Ovarian localization
Granulosa, Theca, Luteal cells
Comment
Fujiwara et al. (1992) examined the expression of dipeptidyl peptidase IV (DPP IV) in human granulosa cells, thecal cells of growing, preovulatory, and atretic follicles, as well as corpora lutea. Indirect immunofluorescence staining of ovarian tissues with specific monoclonal antibodies revealed that DPP IV was present in large and small luteal cells in corpora lutea. DPP IV peptidase activity was also detected histochemically in corpora lutea.
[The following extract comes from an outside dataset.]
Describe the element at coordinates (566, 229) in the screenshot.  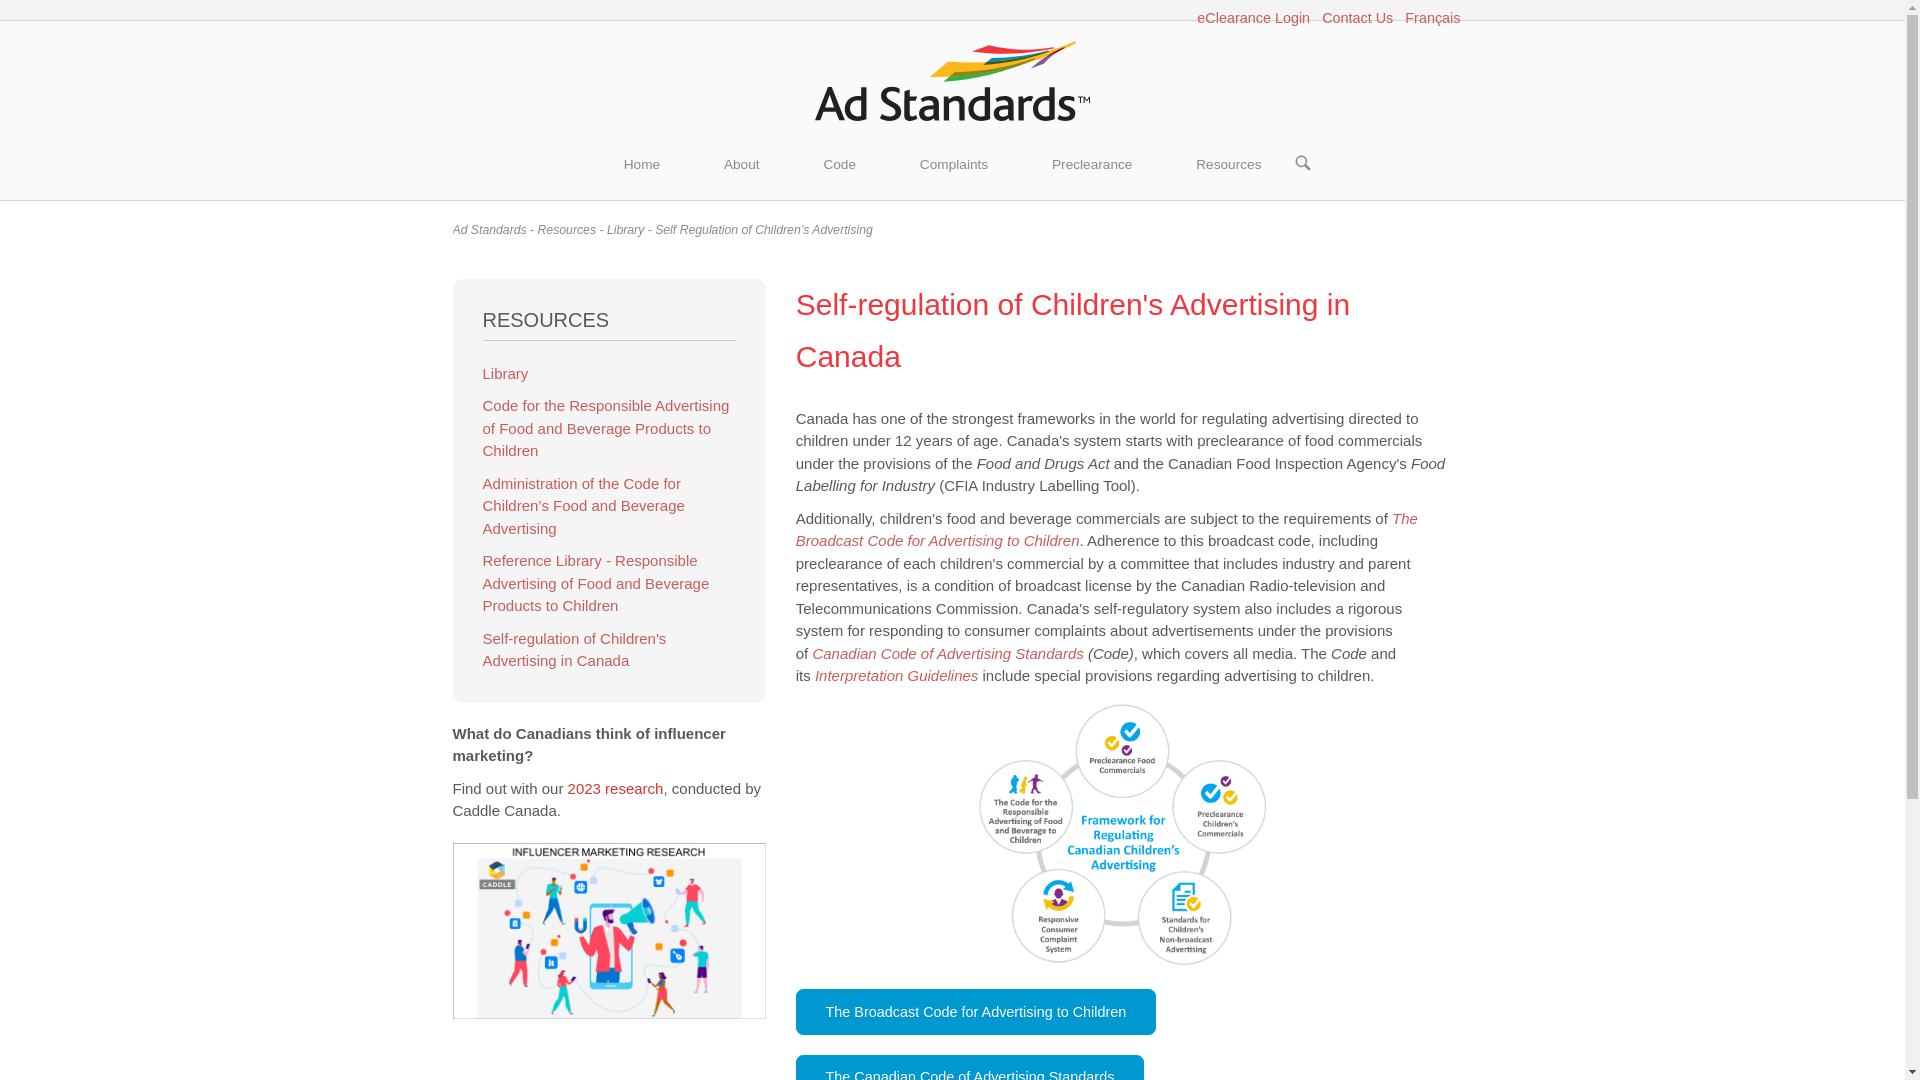
I see `Go to Resources.` at that location.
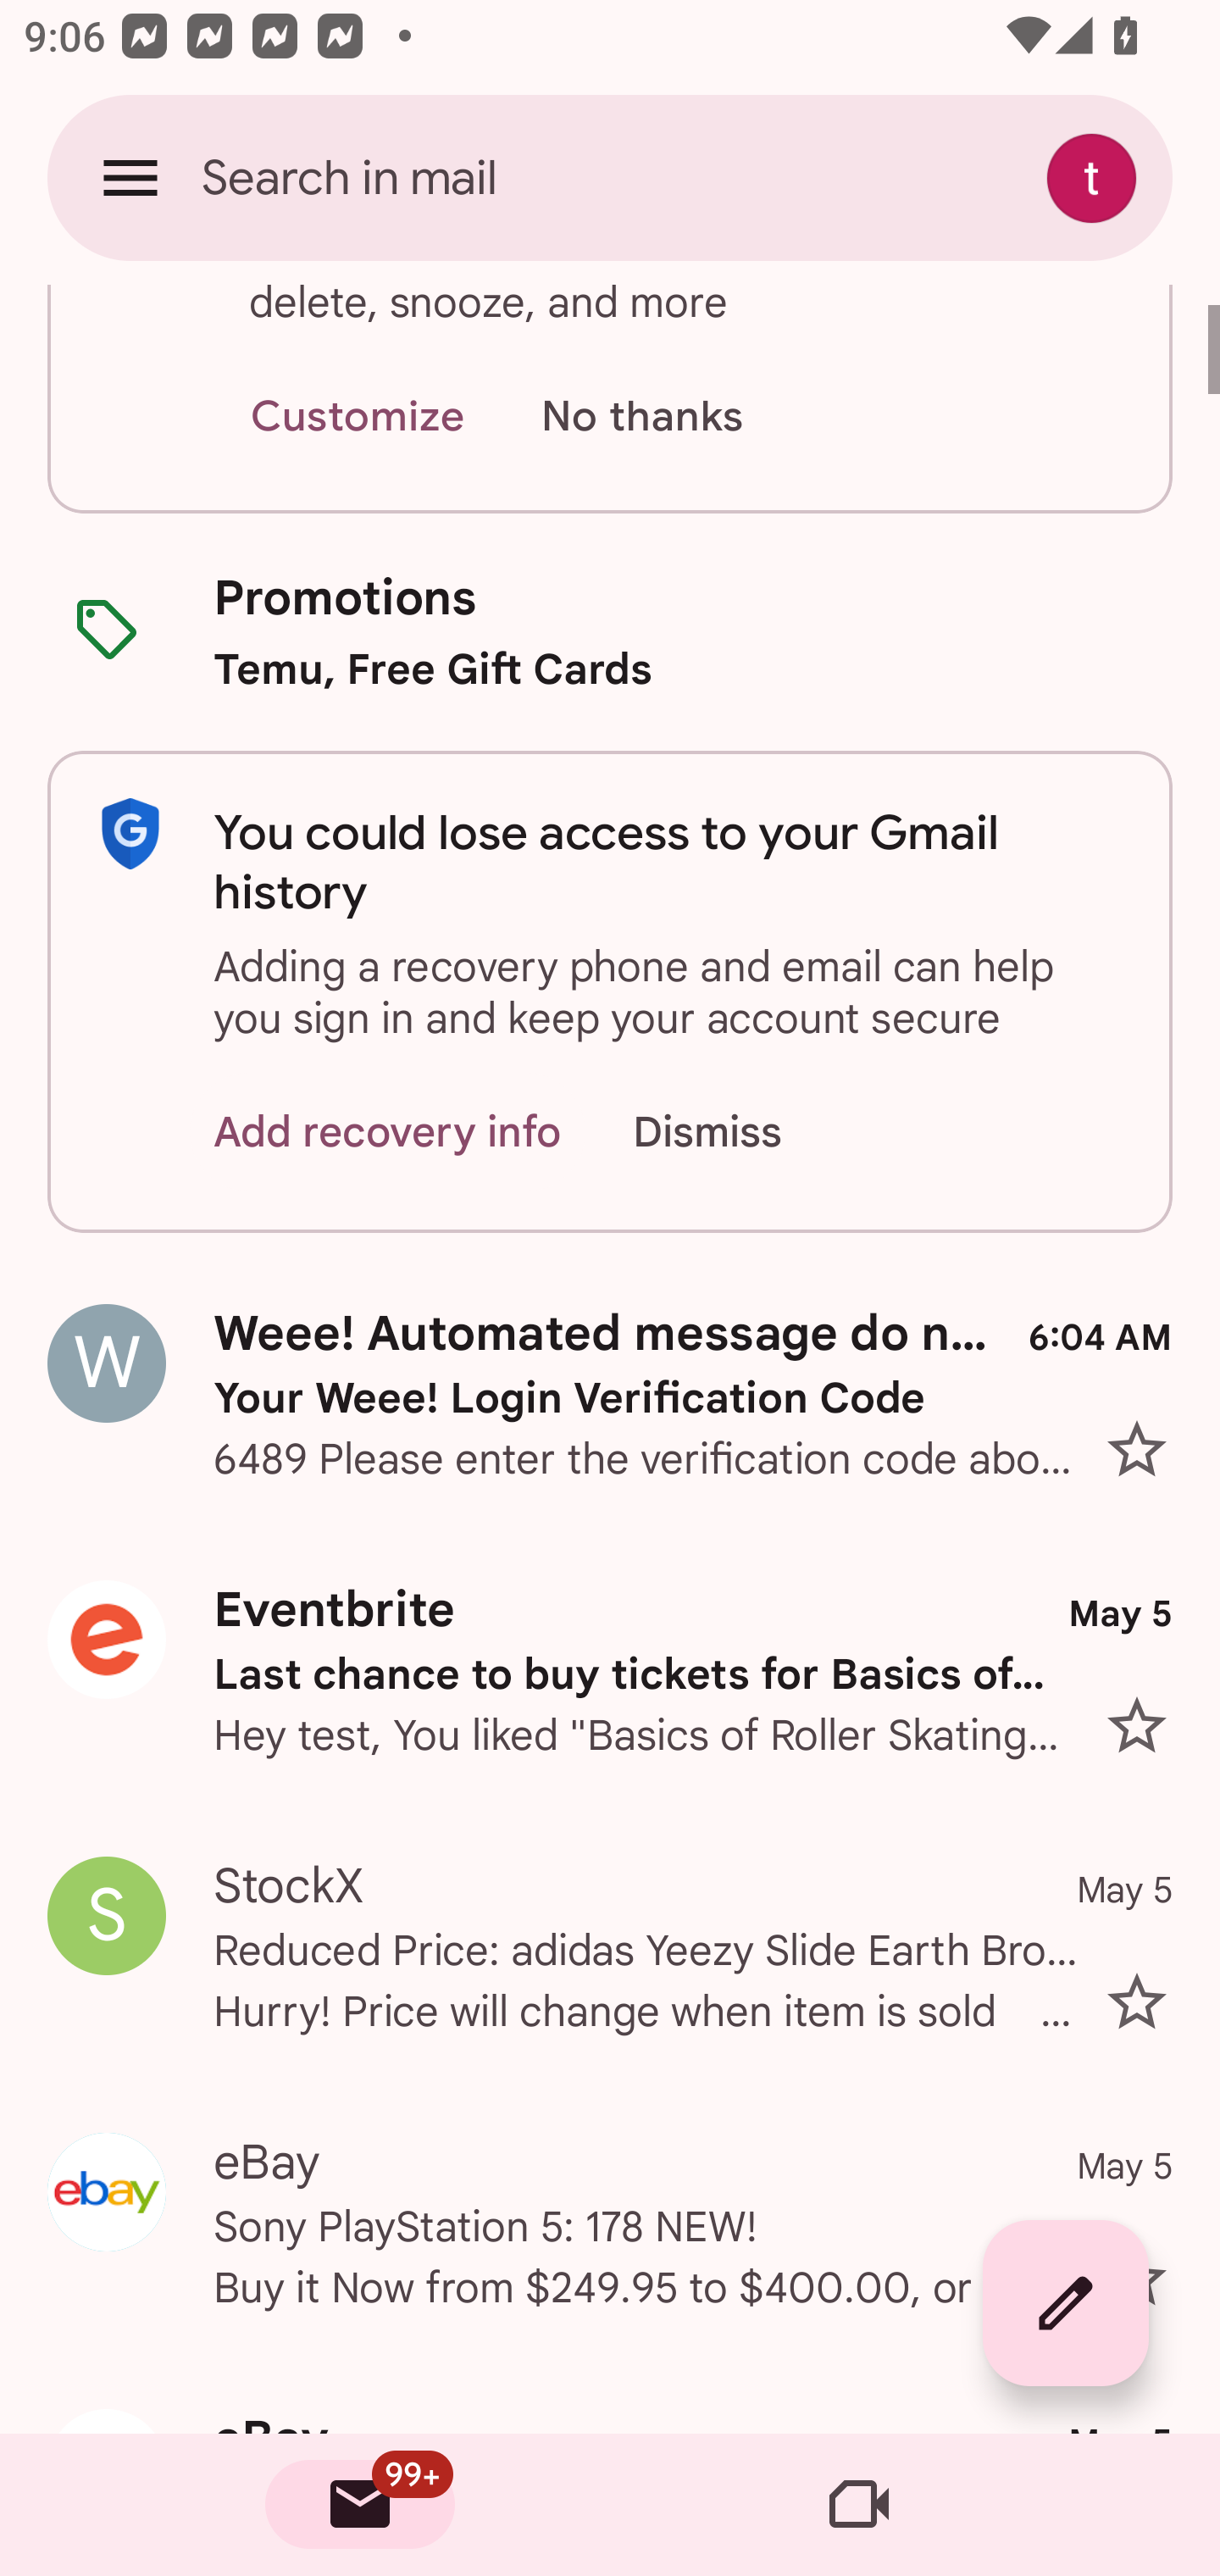 The width and height of the screenshot is (1220, 2576). I want to click on Meet, so click(859, 2505).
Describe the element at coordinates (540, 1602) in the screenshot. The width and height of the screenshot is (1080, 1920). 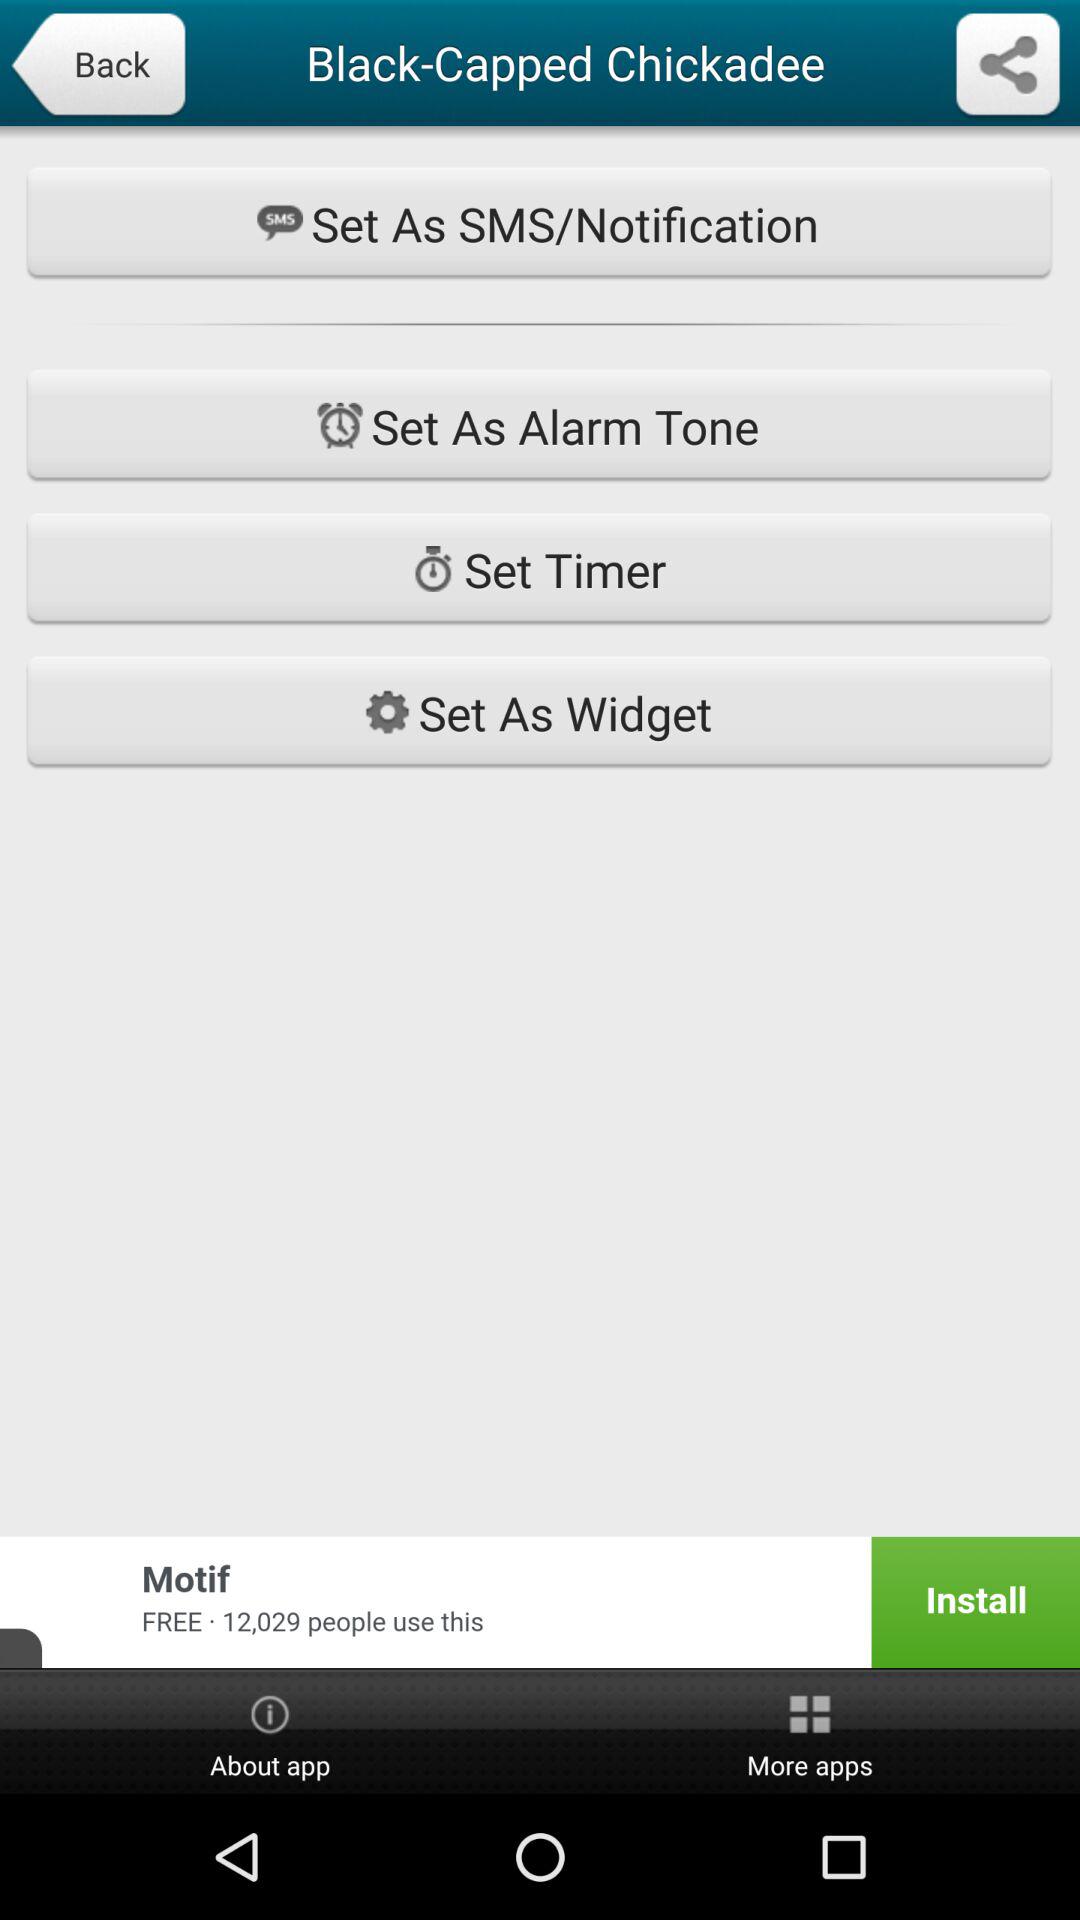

In growing, preovulatory, and atretic follicles, there was weak immunoreactivity and DPP IV peptidase activity on luteinized theca interna cells, but not on granulosa cells.
Follicle stages
Antral, Preovulatory, Corpus luteum
Comment
Fujiwara et al. (1993) raised a monoclonal antibody (OG-1) specifically reactive to human ovarian granulosa cells.
Indirect immunofluorescence staining of freshly isolated granulosa cells from preovulatory follicles showed the OG-1 antigen on the cell surface of granulosa cells. The antigen was purified from granulosa cells by immunoaffinity chromatography.